Selected excerpt —
————————

This powerful new hardware has driven the need for corresponding
software development, which in turn has provided a major impetus
for new algorithms in signal and image processing. Many of these
algorithms are based on partial differential equations, curvature
driven flows, geometry, and novel statistical techniques. The purpose
of this workshop is to bring together researchers from all aspects
of medical imaging with the emphasis on brain imaging for a multi-disciplinary
workshop in which various views may be shared, and hopefully new
research directions may be opened.
A key research area is to formulate biomedical engineering principles
based on a rigorous mathematical foundation in order to develop
general-purpose software methods that can be integrated into complete
therapy delivery systems. Such systems support the more effective
delivery of many image-guided procedures--biopsy, minimally invasive
surgery, and radiation therapy, among others.
Mathematical models form the basis of biomedical computing in general
and medical imaging in particular. Basing those models on data extracted
from images continues to be a fundamental technique for achieving
scientific progress in experimental, clinical biomedical, and behavioral
research. Images, acquired by a range of techniques across all biological
scales, are central to understanding biological problems and their
impacts on human health purely because images now encompass so many
techniques beyond the visible light photographs and microscope images
of biology's early years. Today, imaging is better thought of as
geometrically arranged arrays of data samples measuring such diverse
physical quantities as time-varying hemoglobin deoxygenation during
neuronal metabolism or vector-valued measurments of water diffusion
through and within tissue. The broadening scope of imaging as a
way to organize our observations of the biophysical world has led
to a dramatic increase in our ability to apply novel processing
techniques and to combine multiple channels of data into sophisticated
and complex mathematical models of physiological function and dysfunction.
The workshop will bring together a diverse group of researchers
from the medical imaging community with various backgrounds including
radiology, psychiatry, signal and image processing, surgery, physics,
mathematics, and neurophysiology.
The workshop will focus on the following topics:
(a) Medical Imaging Modalities for Brain Imagery: MRI, fMRI, DTI,
PET, SPECT, CT:
(b) Medical Imaging Processing and Computation: Registration, segmentation,
visualization, computer graphics, shape theory;
(c) Mathematical Algorithms: Statistical, geometric, partial differential
equations:
(d) Applications: Image guided surgery (e.g., interventional magnetics),
imaging for understanding pathology (Alzheimer's disease, Parkinson's,
OCD, clinical depression), image processing and deep brain stimulation.

————————

Supplied material —
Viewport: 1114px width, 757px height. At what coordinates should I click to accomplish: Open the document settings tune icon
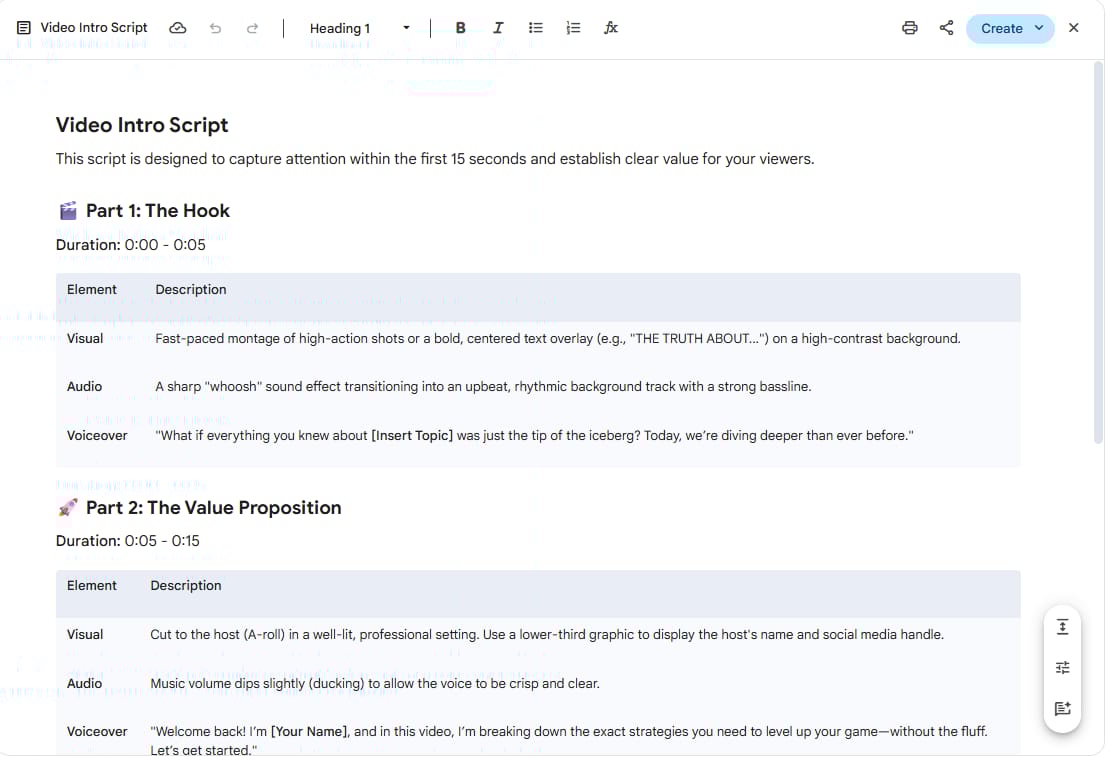(x=1062, y=667)
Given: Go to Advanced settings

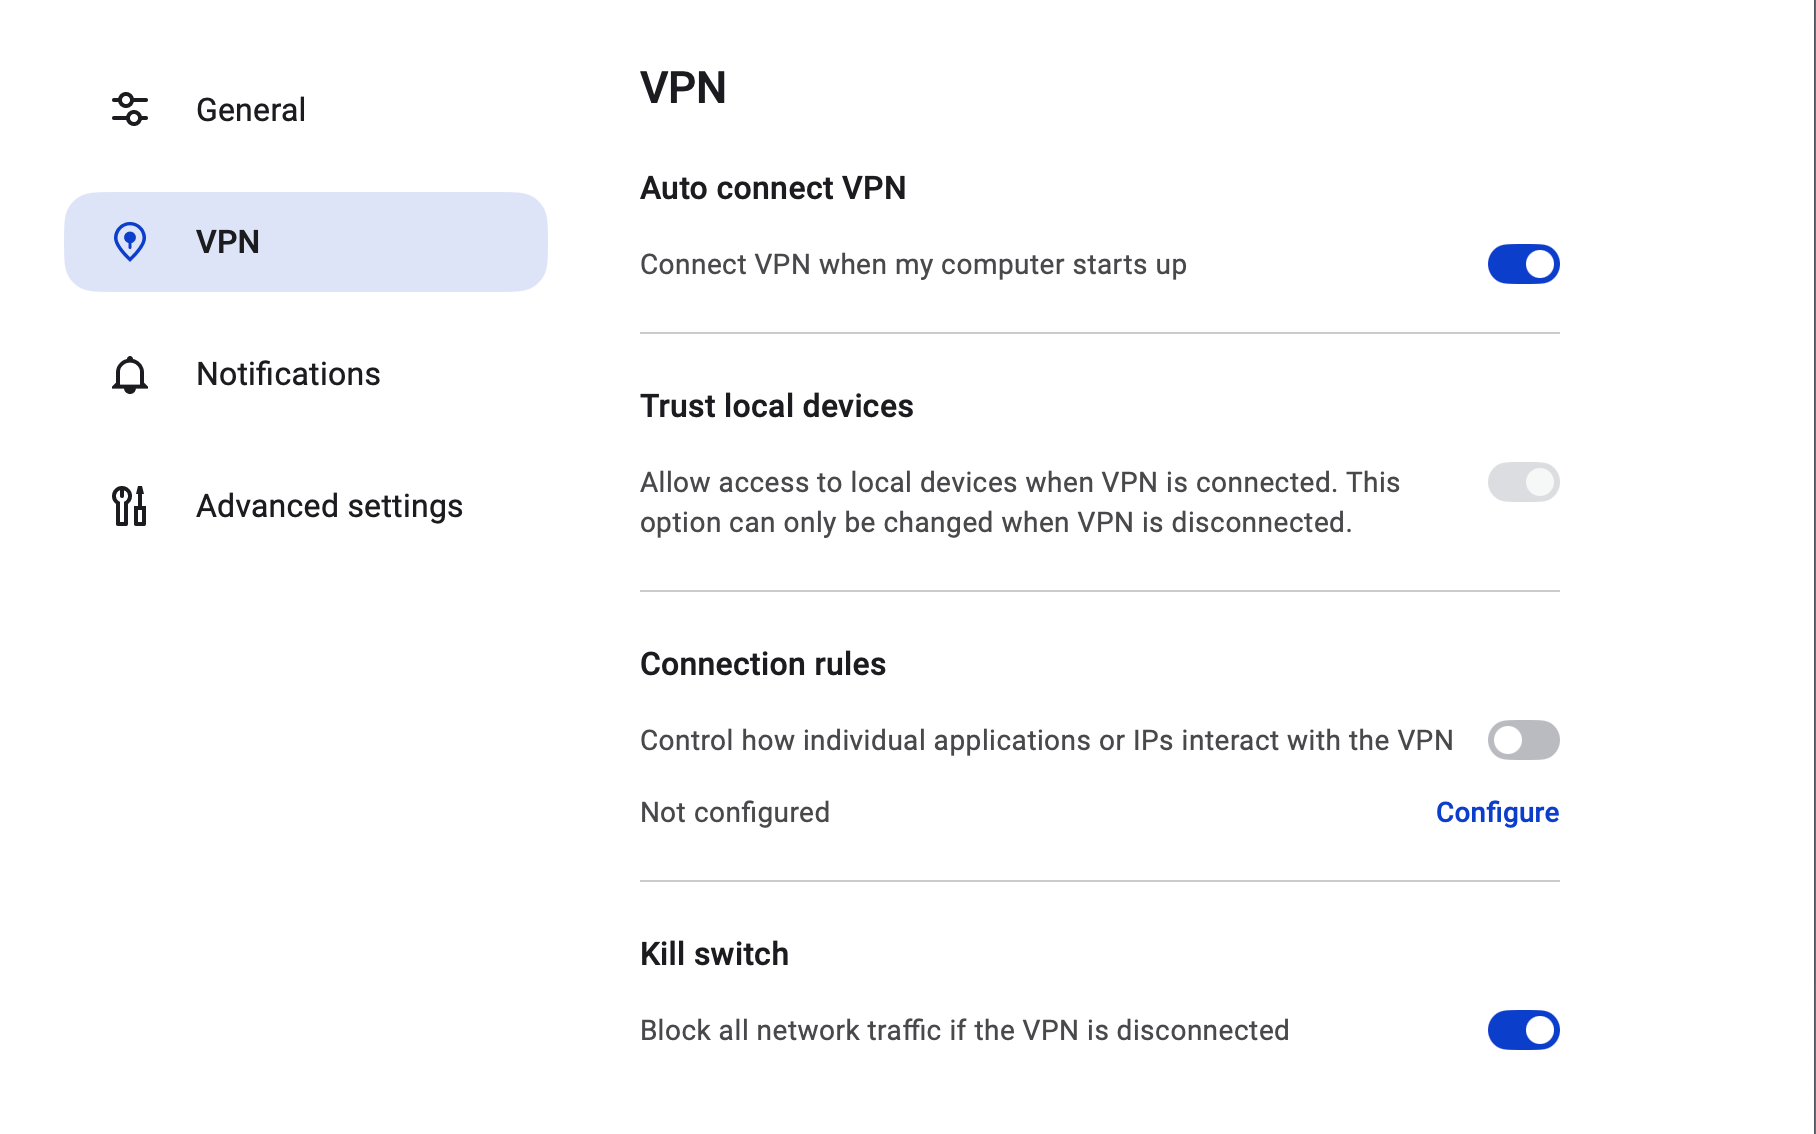Looking at the screenshot, I should pos(328,505).
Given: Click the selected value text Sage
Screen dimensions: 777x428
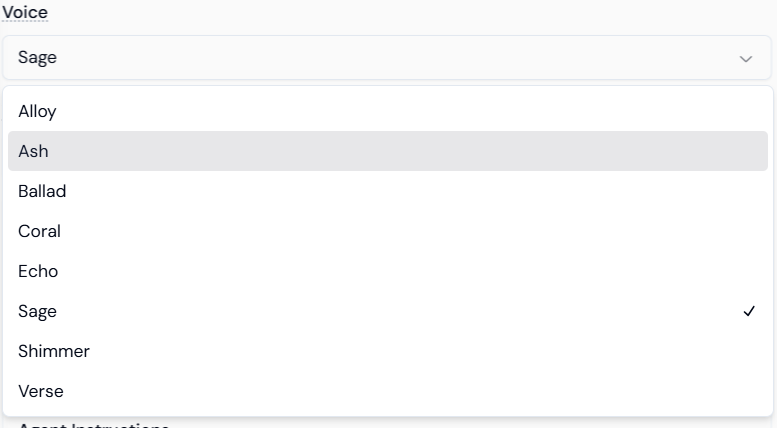Looking at the screenshot, I should click(x=38, y=58).
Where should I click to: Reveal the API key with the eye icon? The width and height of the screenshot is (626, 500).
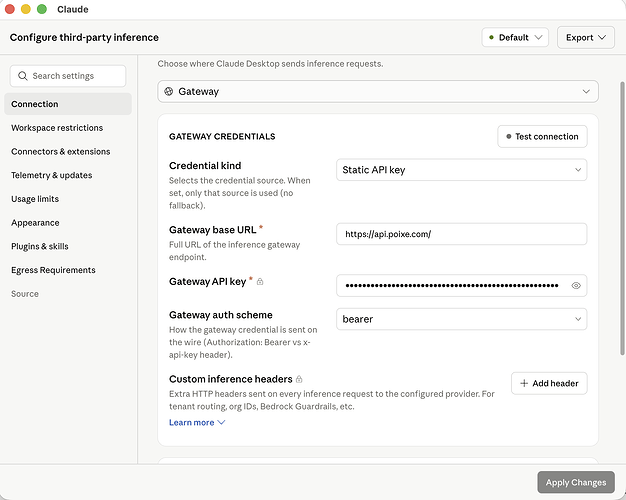[576, 286]
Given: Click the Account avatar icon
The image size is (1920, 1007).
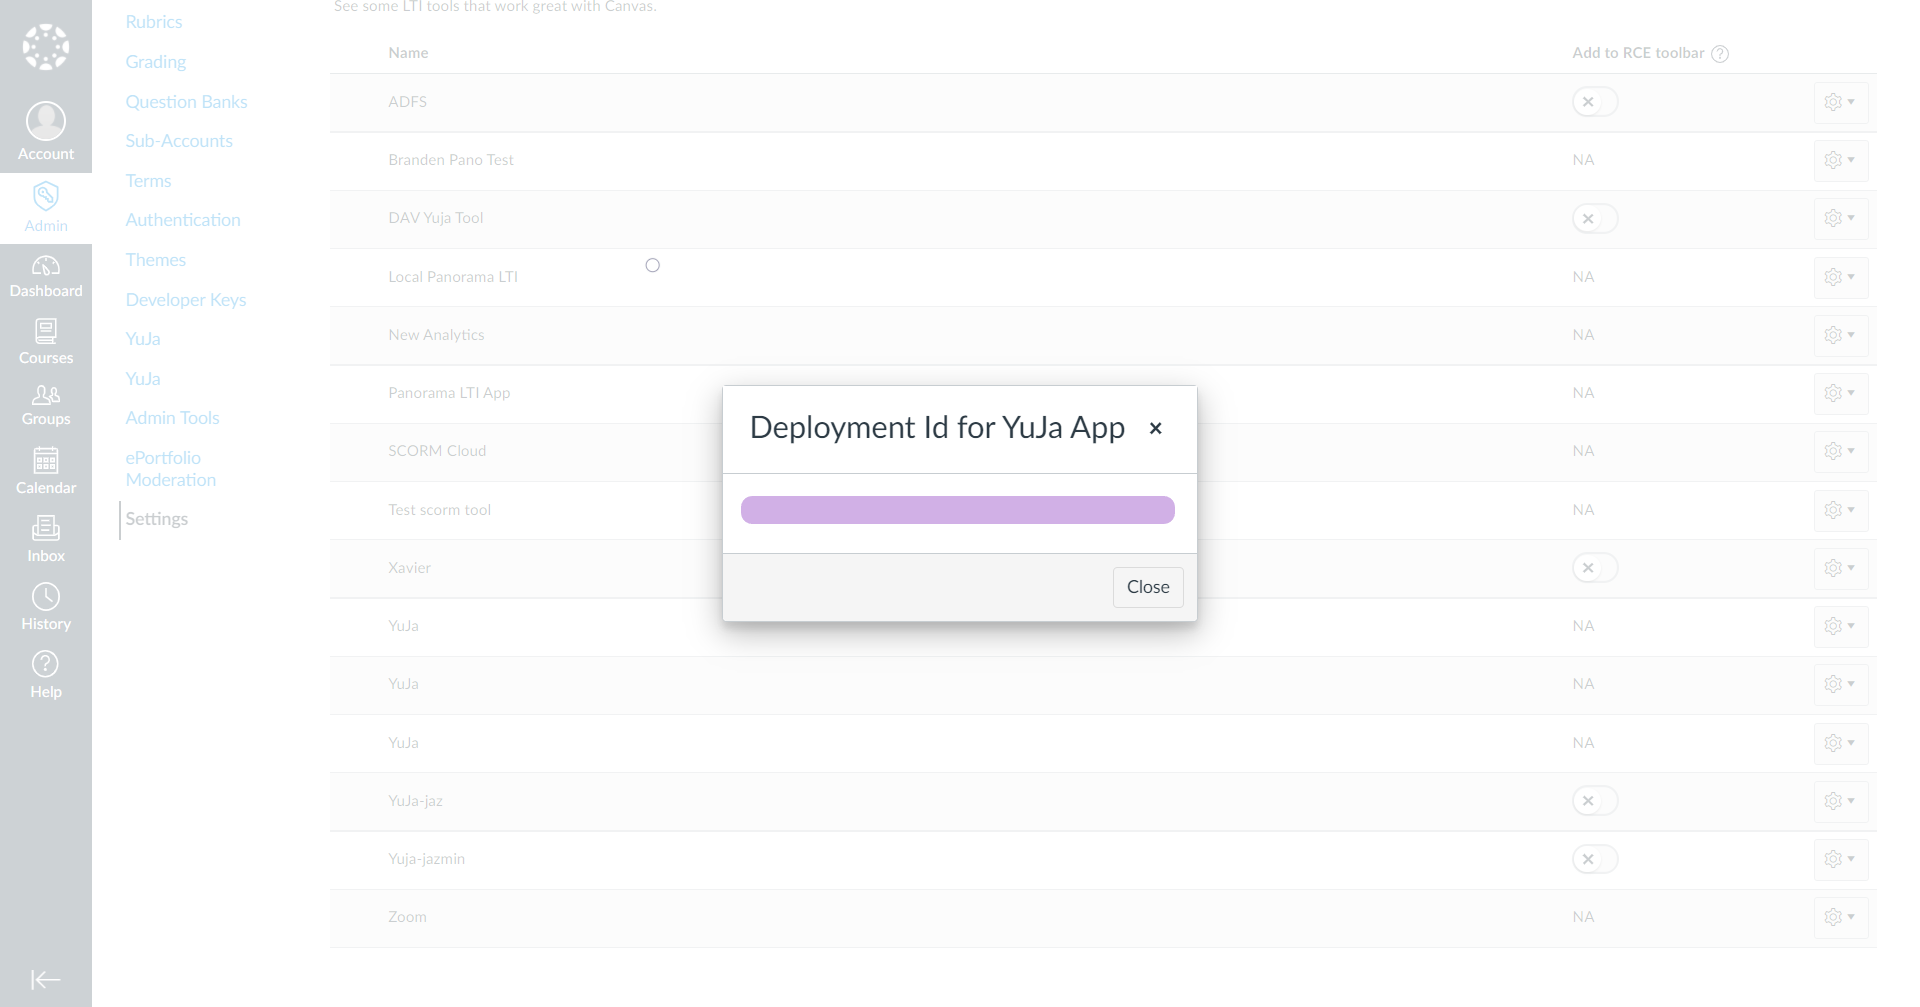Looking at the screenshot, I should click(46, 121).
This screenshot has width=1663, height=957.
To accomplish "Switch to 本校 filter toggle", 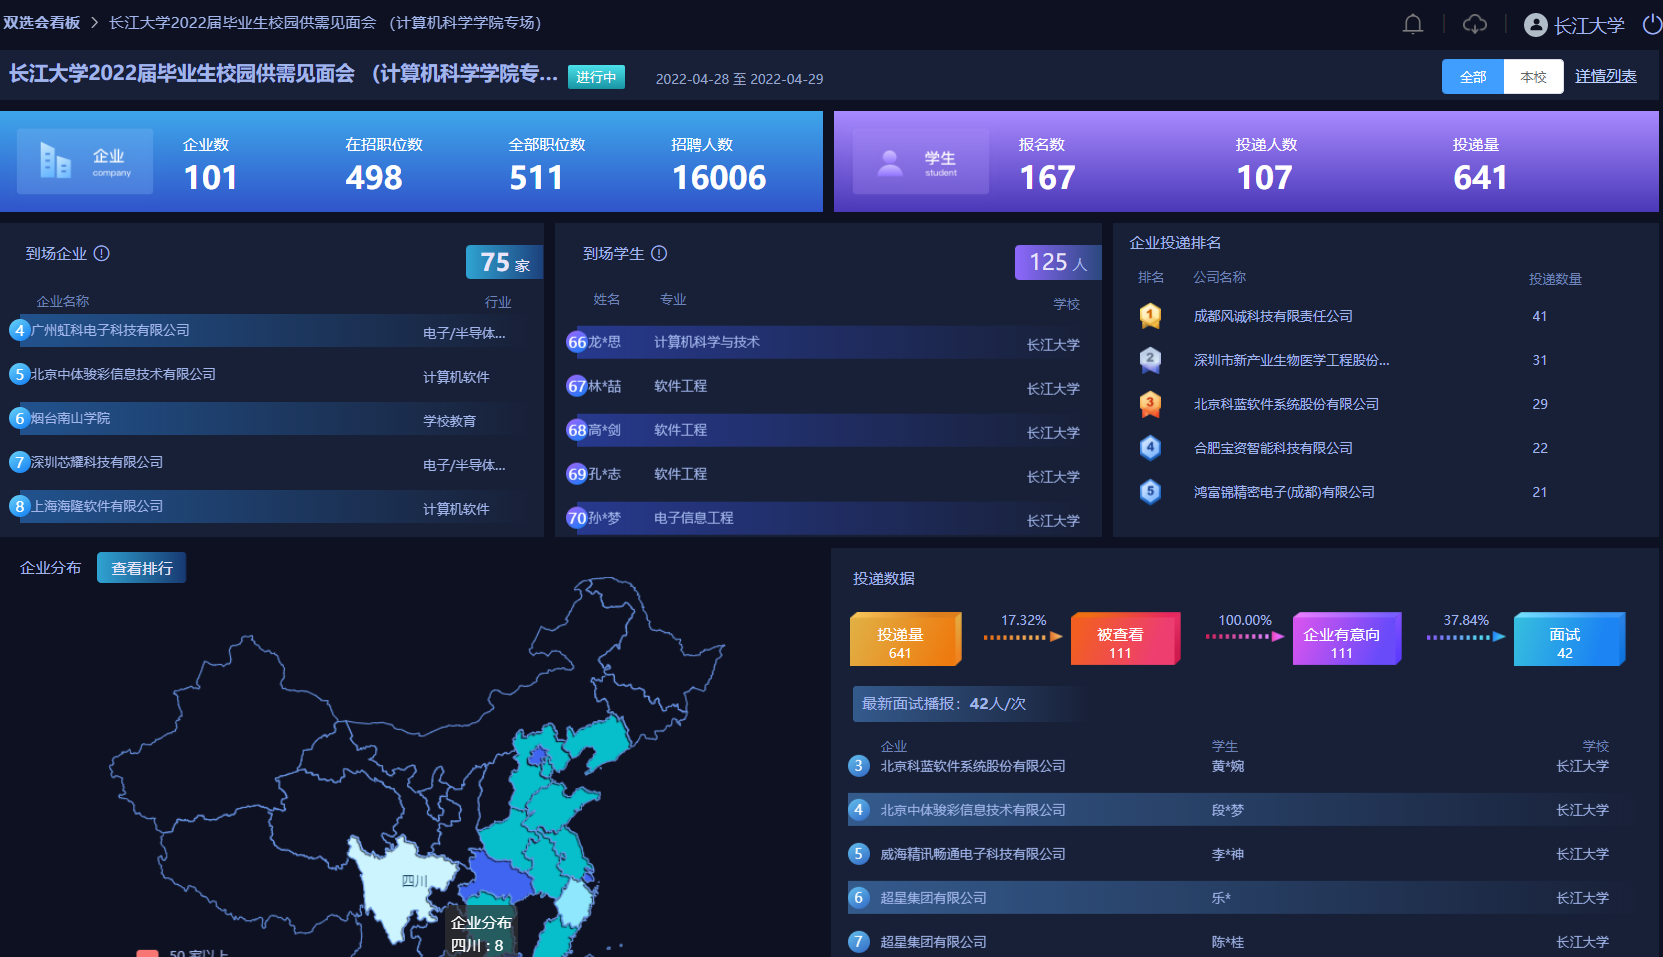I will click(1533, 77).
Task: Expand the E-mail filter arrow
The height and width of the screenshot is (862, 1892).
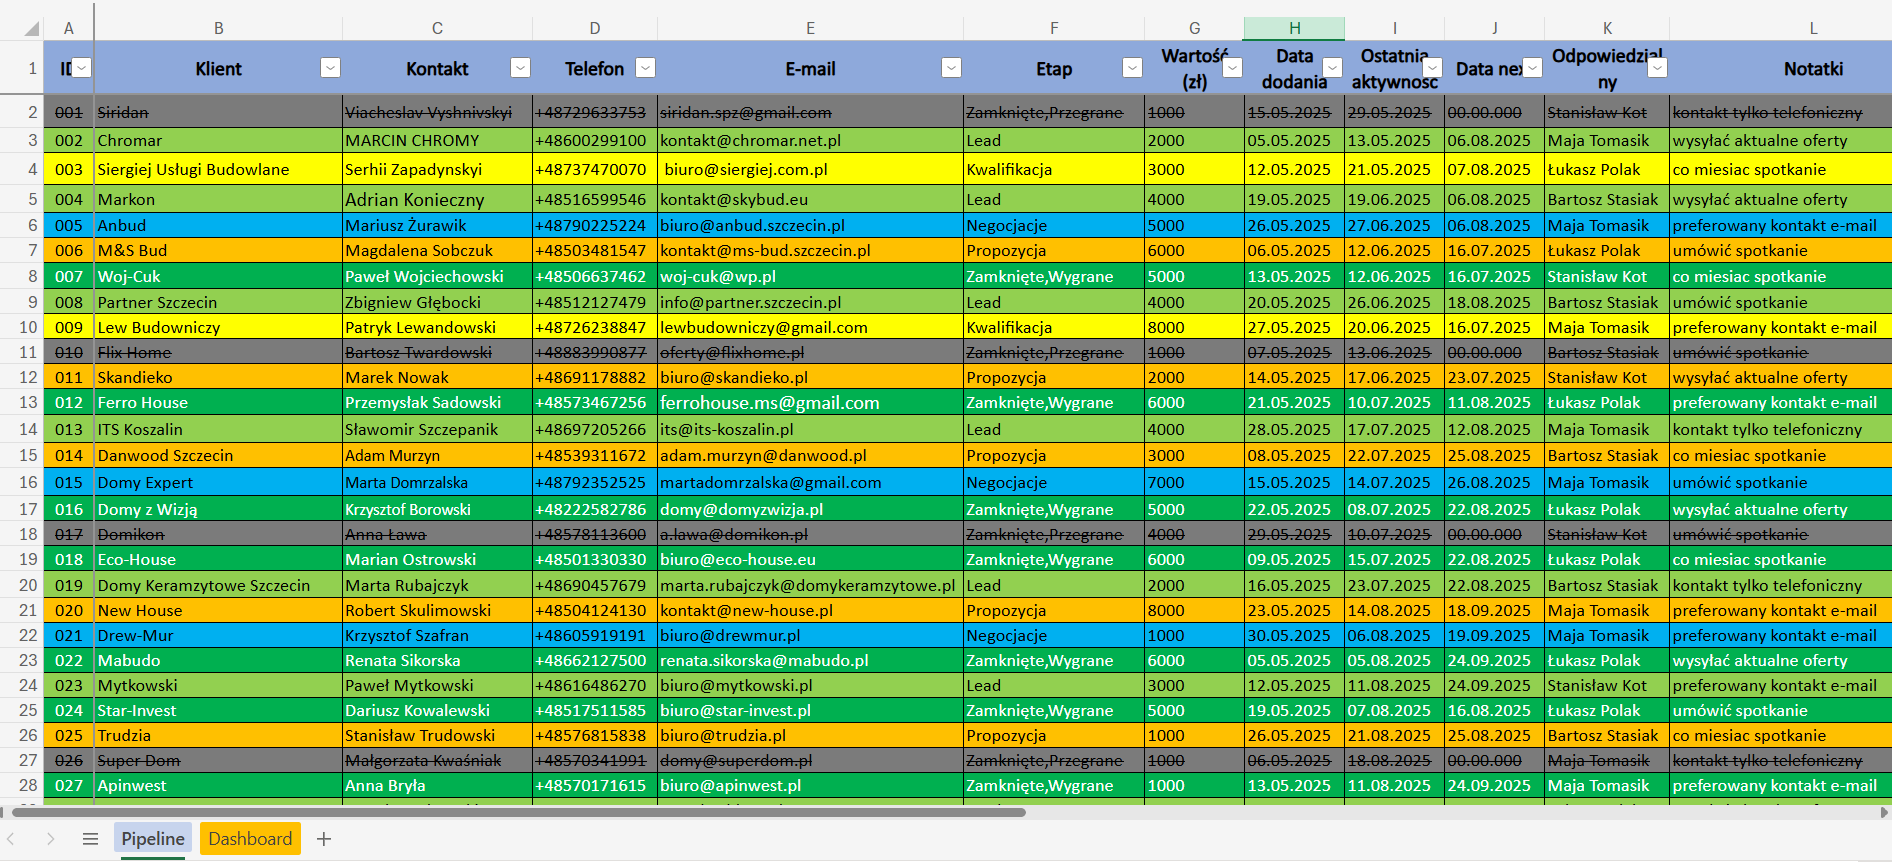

————————

Exercise prompt —
Answer these questions about the workshop description:
1. Which image-guided procedures does it name as examples?
2. Which backgrounds does it say the workshop's researchers come from?
3. Which conditions does it list under imaging for understanding pathology?
The lines are not needed for anything here.

Finished task —
1. Biopsy, minimally invasive surgery, and radiation therapy.
2. Radiology, psychiatry, signal and image processing, surgery, physics, mathematics, and neurophysiology.
3. Alzheimer's disease, Parkinson's, OCD, and clinical depression.